▶ Task to carry out
The entries below should be transcribed exactly, every one of them.

Pixel coordinate grounding data
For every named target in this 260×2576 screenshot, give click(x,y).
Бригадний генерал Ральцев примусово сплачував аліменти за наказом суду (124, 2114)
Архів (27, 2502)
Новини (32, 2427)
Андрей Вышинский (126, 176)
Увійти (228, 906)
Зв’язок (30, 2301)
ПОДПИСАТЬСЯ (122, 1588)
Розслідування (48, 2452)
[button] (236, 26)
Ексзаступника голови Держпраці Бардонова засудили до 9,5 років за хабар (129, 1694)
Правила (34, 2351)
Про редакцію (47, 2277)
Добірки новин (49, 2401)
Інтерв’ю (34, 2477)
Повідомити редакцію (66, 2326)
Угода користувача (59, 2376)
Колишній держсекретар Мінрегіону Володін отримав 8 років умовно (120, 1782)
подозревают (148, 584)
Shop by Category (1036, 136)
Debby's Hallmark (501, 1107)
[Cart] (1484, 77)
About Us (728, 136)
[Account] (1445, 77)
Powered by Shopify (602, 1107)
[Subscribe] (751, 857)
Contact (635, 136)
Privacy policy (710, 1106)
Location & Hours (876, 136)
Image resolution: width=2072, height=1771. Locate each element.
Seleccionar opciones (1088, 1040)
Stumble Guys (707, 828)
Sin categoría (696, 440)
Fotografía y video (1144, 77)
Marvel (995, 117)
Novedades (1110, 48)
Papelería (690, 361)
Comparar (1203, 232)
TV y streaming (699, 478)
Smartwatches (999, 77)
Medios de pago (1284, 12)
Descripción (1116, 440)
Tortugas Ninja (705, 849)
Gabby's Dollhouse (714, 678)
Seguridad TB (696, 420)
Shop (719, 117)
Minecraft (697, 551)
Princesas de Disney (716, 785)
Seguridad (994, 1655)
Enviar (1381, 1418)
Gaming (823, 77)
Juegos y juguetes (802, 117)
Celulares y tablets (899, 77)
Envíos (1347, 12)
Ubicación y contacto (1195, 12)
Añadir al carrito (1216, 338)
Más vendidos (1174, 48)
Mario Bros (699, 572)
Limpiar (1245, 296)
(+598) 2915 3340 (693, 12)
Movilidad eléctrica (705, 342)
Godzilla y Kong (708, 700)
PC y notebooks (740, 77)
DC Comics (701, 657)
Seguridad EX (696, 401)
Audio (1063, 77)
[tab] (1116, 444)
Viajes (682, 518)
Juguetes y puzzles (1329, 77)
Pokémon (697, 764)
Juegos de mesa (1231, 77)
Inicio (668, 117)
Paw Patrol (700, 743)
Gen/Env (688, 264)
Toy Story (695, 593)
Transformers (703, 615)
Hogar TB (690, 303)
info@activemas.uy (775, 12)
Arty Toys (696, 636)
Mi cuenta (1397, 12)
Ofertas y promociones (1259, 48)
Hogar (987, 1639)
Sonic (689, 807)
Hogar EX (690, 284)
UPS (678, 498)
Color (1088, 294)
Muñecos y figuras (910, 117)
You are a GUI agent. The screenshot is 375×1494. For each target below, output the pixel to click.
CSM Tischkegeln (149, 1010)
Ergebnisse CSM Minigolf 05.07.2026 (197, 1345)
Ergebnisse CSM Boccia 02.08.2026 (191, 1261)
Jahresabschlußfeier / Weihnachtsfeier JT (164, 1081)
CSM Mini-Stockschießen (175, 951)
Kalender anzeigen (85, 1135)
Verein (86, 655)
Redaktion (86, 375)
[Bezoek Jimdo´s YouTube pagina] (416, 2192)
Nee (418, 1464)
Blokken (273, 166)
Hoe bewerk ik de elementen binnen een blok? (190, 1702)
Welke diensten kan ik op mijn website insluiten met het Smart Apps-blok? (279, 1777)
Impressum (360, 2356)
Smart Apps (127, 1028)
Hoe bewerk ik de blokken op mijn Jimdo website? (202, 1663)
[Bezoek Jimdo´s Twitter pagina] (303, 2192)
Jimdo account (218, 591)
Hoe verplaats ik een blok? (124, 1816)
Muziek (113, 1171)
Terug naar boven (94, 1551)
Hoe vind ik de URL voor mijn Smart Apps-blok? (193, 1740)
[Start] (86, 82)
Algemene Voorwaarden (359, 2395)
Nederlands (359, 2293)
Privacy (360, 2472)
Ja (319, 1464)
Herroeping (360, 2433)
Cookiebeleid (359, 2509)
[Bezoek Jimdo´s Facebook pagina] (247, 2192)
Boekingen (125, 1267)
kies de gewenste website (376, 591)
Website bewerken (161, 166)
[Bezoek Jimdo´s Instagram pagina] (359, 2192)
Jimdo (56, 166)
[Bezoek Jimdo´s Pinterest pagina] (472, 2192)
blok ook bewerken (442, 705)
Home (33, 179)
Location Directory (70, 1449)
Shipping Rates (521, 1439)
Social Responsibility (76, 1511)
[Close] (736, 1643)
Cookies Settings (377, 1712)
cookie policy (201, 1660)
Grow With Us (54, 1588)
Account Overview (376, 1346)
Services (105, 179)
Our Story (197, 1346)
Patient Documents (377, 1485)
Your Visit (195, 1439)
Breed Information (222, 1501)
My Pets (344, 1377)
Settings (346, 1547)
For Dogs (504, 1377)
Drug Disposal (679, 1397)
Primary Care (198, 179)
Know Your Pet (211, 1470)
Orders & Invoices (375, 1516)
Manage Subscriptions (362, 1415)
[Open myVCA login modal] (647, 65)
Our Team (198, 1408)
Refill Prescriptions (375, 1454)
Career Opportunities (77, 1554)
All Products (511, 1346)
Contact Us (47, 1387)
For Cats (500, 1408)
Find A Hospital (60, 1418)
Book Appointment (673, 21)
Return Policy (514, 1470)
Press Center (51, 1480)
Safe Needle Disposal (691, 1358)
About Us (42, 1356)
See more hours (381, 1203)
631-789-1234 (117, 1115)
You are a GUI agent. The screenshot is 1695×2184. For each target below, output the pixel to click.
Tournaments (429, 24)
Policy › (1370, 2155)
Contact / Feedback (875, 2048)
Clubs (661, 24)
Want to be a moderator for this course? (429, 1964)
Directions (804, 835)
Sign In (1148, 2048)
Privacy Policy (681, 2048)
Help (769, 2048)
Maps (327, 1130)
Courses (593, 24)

▶ The completed task
For every named target in this 260×2576 screenshot, give click(x,y).
Бригадний генерал Ральцев примусово сплачував аліменти за наказом суду (124, 2114)
Архів (27, 2502)
Новини (32, 2427)
Андрей Вышинский (126, 176)
Увійти (228, 906)
Зв’язок (30, 2301)
ПОДПИСАТЬСЯ (122, 1588)
Розслідування (48, 2452)
[button] (236, 26)
Ексзаступника голови Держпраці Бардонова засудили до 9,5 років за хабар (129, 1694)
Правила (34, 2351)
Про редакцію (47, 2277)
Добірки новин (49, 2401)
Інтерв’ю (34, 2477)
Повідомити редакцію (66, 2326)
Угода користувача (59, 2376)
Колишній держсекретар Мінрегіону Володін отримав 8 років умовно (120, 1782)
подозревают (148, 584)
Shop by Category (1036, 136)
Debby's Hallmark (501, 1107)
[Cart] (1484, 77)
About Us (728, 136)
[Account] (1445, 77)
Powered by Shopify (602, 1107)
[Subscribe] (751, 857)
Contact (635, 136)
Privacy policy (710, 1106)
Location & Hours (876, 136)
Image resolution: width=2072, height=1771. Locate each element.
Seleccionar opciones (1088, 1040)
Stumble Guys (707, 828)
Sin categoría (696, 440)
Fotografía y video (1144, 77)
Marvel (995, 117)
Novedades (1110, 48)
Papelería (690, 361)
Comparar (1203, 232)
TV y streaming (699, 478)
Smartwatches (999, 77)
Medios de pago (1284, 12)
Descripción (1116, 440)
Tortugas Ninja (705, 849)
Gabby's Dollhouse (714, 678)
Seguridad TB (696, 420)
Shop (719, 117)
Minecraft (697, 551)
Princesas de Disney (716, 785)
Seguridad (994, 1655)
Enviar (1381, 1418)
Gaming (823, 77)
Juegos y juguetes (802, 117)
Celulares y tablets (899, 77)
Envíos (1347, 12)
Ubicación y contacto (1195, 12)
Añadir al carrito (1216, 338)
Más vendidos (1174, 48)
Mario Bros (699, 572)
Limpiar (1245, 296)
(+598) 2915 3340 (693, 12)
Movilidad eléctrica (705, 342)
Godzilla y Kong (708, 700)
PC y notebooks (740, 77)
DC Comics (701, 657)
Seguridad EX (696, 401)
Audio (1063, 77)
[tab] (1116, 444)
Viajes (682, 518)
Juguetes y puzzles (1329, 77)
Pokémon (697, 764)
Juegos de mesa (1231, 77)
Inicio (668, 117)
Paw Patrol (700, 743)
Gen/Env (688, 264)
Toy Story (695, 593)
Transformers (703, 615)
Hogar TB (690, 303)
info@activemas.uy (775, 12)
Arty Toys (696, 636)
Mi cuenta (1397, 12)
Ofertas y promociones (1259, 48)
Hogar (987, 1639)
Sonic (689, 807)
Hogar EX (690, 284)
UPS (678, 498)
Color (1088, 294)
Muñecos y figuras (910, 117)
You are a GUI agent. The screenshot is 375×1494. For each target below, output the pixel to click.
CSM Tischkegeln (149, 1010)
Ergebnisse CSM Minigolf 05.07.2026 (197, 1345)
Ergebnisse CSM Boccia 02.08.2026 (191, 1261)
Jahresabschlußfeier / Weihnachtsfeier JT (164, 1081)
CSM Mini-Stockschießen (175, 951)
Kalender anzeigen (85, 1135)
Verein (86, 655)
Redaktion (86, 375)
[Bezoek Jimdo´s YouTube pagina] (416, 2192)
Nee (418, 1464)
Blokken (273, 166)
Hoe bewerk ik de elementen binnen een blok? (190, 1702)
Welke diensten kan ik op mijn website insluiten met het Smart Apps-blok? (279, 1777)
Impressum (360, 2356)
Smart Apps (127, 1028)
Hoe bewerk ik de blokken op mijn Jimdo website? (202, 1663)
[Bezoek Jimdo´s Twitter pagina] (303, 2192)
Jimdo account (218, 591)
Hoe verplaats ik een blok? (124, 1816)
Muziek (113, 1171)
Terug naar boven (94, 1551)
Hoe vind ik de URL voor mijn Smart Apps-blok? (193, 1740)
[Start] (86, 82)
Algemene Voorwaarden (359, 2395)
Nederlands (359, 2293)
Privacy (360, 2472)
Ja (319, 1464)
Herroeping (360, 2433)
Cookiebeleid (359, 2509)
[Bezoek Jimdo´s Facebook pagina] (247, 2192)
Boekingen (125, 1267)
kies de gewenste website (376, 591)
Website bewerken (161, 166)
[Bezoek Jimdo´s Instagram pagina] (359, 2192)
Jimdo (56, 166)
[Bezoek Jimdo´s Pinterest pagina] (472, 2192)
blok ook bewerken (442, 705)
Home (33, 179)
Location Directory (70, 1449)
Shipping Rates (521, 1439)
Social Responsibility (76, 1511)
[Close] (736, 1643)
Cookies Settings (377, 1712)
cookie policy (201, 1660)
Grow With Us (54, 1588)
Account Overview (376, 1346)
Services (105, 179)
Our Story (197, 1346)
Patient Documents (377, 1485)
Your Visit (195, 1439)
Breed Information (222, 1501)
My Pets (344, 1377)
Settings (346, 1547)
For Dogs (504, 1377)
Drug Disposal (679, 1397)
Primary Care (198, 179)
Know Your Pet (211, 1470)
Orders & Invoices (375, 1516)
Manage Subscriptions (362, 1415)
[Open myVCA login modal] (647, 65)
Our Team (198, 1408)
Refill Prescriptions (375, 1454)
Career Opportunities (77, 1554)
All Products (511, 1346)
Contact Us (47, 1387)
For Cats (500, 1408)
Find A Hospital (60, 1418)
Book Appointment (673, 21)
Return Policy (514, 1470)
Press Center (51, 1480)
Safe Needle Disposal (691, 1358)
About Us (42, 1356)
See more hours (381, 1203)
631-789-1234 (117, 1115)
You are a GUI agent. The screenshot is 1695×2184. For each target below, output the pixel to click.
Tournaments (429, 24)
Policy › (1370, 2155)
Contact / Feedback (875, 2048)
Clubs (661, 24)
Want to be a moderator for this course? (429, 1964)
Directions (804, 835)
Sign In (1148, 2048)
Privacy Policy (681, 2048)
Help (769, 2048)
Maps (327, 1130)
Courses (593, 24)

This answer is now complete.